• Texto extraído

Neste 5 de maio, Dia Mundial da Língua Portuguesa, é preciso celebrar a língua e as culturas lusófonas. A data, oficialmente estabelecida em 2009 pela Comunidade dos Países de Língua Portuguesa (CPLP), organização intergovernamental e parceira oficial da Organização das Nações Unidas para a Educação, a Ciência e a Cultura (Unesco), foi criada para promover o multilinguismo e a diversidade cultural, para sensibilizar a comunidade internacional para a história, a cultura e a utilização da língua, em toda a sua extensão geográfica.
O mais importante, portanto, é celebrar a diversidade desses recursos que temos disponíveis sob esse rótulo do que estamos chamando de Língua Portuguesa
Segundo a professora da Faculdade de Letras da Universidade Federal de Juiz de Fora (UFJF) Denise Weiss, o Português foi se formando a partir de uma mistura de povos em uma pequena parte da península ibérica, na região norte do que hoje é Portugal. “Há mil anos ele já era reconhecido como uma língua diferente das demais da região. Língua imperial e de viajantes, chegou a muitas partes do mundo em navios de comércio e de colonização. Hoje é uma língua pluricêntrica.” Além dos países que possuem o Português como língua pátria, ele está presente por todo mundo pelas comunidades que migram. “Em cada lugar, é fator de distinção de grupos, língua dos afetos ou dos negócios”, conclui ela exaltando a diversidade cultural celebrada pela data.
Para o docente da Faculdade de Educação (Faced) Alexandre Cadilhe, é fundamental enxergar as línguas como produções coletivas, atravessadas pela história, cultura, geografia, tempo e espaço e que, independentemente de suas origens, são objetos mutáveis. “A Língua Portuguesa, assim como qualquer outra, não se constitui como algo puro. Ela é resultado do latino, do europeu, da contribuição de povos indígenas e africanos. É isso que a torna um conjunto híbrido. O mais importante, portanto, é celebrar a diversidade desses recursos que temos disponíveis sob esse rótulo do que estamos chamando de Língua Portuguesa”, exalta Cadilhe.

(Alguns registros)
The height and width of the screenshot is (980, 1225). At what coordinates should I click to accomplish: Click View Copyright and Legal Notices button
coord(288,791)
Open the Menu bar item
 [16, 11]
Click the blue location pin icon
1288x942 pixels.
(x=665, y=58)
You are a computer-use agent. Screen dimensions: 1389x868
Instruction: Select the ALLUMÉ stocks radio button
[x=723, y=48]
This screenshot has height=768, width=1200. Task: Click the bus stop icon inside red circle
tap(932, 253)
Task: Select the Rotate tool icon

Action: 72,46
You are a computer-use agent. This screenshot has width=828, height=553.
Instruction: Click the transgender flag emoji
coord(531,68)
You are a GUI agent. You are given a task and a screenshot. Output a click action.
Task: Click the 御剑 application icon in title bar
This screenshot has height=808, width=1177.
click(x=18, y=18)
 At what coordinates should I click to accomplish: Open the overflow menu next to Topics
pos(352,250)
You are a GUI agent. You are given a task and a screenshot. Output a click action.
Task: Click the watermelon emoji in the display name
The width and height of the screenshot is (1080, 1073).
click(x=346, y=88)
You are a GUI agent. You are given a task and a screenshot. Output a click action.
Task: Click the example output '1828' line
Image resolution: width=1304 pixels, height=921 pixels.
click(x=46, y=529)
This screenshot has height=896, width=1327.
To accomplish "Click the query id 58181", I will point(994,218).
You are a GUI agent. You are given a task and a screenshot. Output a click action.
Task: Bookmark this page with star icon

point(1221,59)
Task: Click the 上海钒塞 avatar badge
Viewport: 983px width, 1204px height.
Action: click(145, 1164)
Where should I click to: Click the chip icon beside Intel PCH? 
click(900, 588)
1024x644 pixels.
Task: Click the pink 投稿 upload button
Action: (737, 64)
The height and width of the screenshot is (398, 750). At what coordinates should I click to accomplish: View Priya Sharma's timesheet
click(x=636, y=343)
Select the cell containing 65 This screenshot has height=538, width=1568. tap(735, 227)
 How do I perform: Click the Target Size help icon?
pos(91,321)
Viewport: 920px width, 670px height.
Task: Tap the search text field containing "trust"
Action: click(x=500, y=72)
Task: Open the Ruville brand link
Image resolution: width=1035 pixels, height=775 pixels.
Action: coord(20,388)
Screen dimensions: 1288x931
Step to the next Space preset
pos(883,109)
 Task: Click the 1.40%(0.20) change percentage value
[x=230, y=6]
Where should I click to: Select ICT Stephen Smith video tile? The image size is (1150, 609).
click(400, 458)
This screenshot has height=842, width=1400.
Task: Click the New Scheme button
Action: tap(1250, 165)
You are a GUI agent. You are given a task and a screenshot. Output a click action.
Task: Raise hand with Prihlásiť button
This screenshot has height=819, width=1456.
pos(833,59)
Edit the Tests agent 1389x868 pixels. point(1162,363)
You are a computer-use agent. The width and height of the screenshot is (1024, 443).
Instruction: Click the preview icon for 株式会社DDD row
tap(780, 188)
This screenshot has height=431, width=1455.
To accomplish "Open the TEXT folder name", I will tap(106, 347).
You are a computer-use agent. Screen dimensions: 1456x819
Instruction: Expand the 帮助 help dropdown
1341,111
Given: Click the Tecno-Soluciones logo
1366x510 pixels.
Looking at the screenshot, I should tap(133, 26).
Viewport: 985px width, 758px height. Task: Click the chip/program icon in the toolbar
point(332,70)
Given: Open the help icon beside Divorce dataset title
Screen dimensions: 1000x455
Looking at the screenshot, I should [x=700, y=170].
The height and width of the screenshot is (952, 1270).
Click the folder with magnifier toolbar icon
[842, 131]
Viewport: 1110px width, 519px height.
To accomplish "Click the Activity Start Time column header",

• Tarefa do exercício A
No texto sobre o Dia Mundial da Língua Portuguesa, em que ano a data foi oficialmente estabelecida pela CPLP?
• Tarefa do exercício B
Retome o texto sobre o Dia Mundial da Língua Portuguesa logo depois da última frase.

• Resultado final A
Em 2009.

• Resultado final B
O ensino em debate
O professor da Faced destaca que esse caráter fluido da língua deve ser entendido, no campo da Educação Linguística, como determinante para o ensino do Português. Para Cadilhe, a corrente, que tem se popularizado dentro dos estudos da linguística aplicada, compreende que o ensino de língua não se reduz à transmissão de saberes gramaticais, textuais e discursivos. Cultura, diversidade e práticas sociais são partes que constituem uma linguagem para além de sua composição verbal. “Trabalho com a perspectiva de que o professor de Língua Portuguesa mobiliza múltiplos saberes que levam em conta a questão da diversidade e que assumem um compromisso com a justiça social. Trata-se de um empreendimento multidisciplinar”, explica o docente, que é líder do grupo de pesquisa Linguística Aplicada, Educação e Direitos Humanos (LAEDH/UFJF).Pensando desta maneira, Cadilhe foi um dos responsáveis pela nota de repúdio ao Projeto de Lei (PL) 00117/2021, em tramitação na Câmara Municipal de Juiz de Fora, que estabelece que o ensino da Língua Portuguesa deve reduzir-se ao “Vocabulário Ortográfico da Língua Portuguesa e da gramática elaborada de acordo com a reforma ortográfica ratificada pela Comunidade de Países da Língua Portuguesa”, conforme decretos federais. Em resumo, o Projeto de Lei determina que a Língua Portuguesa deve ser ensinada nas escolas “de acordo com a norma padrão”, “sob as orientações dos órgãos reguladores da educação no país”. O PL prevê multa de R$1 mil para os professores da rede pública de ensino que supostamente ferirem a determinação.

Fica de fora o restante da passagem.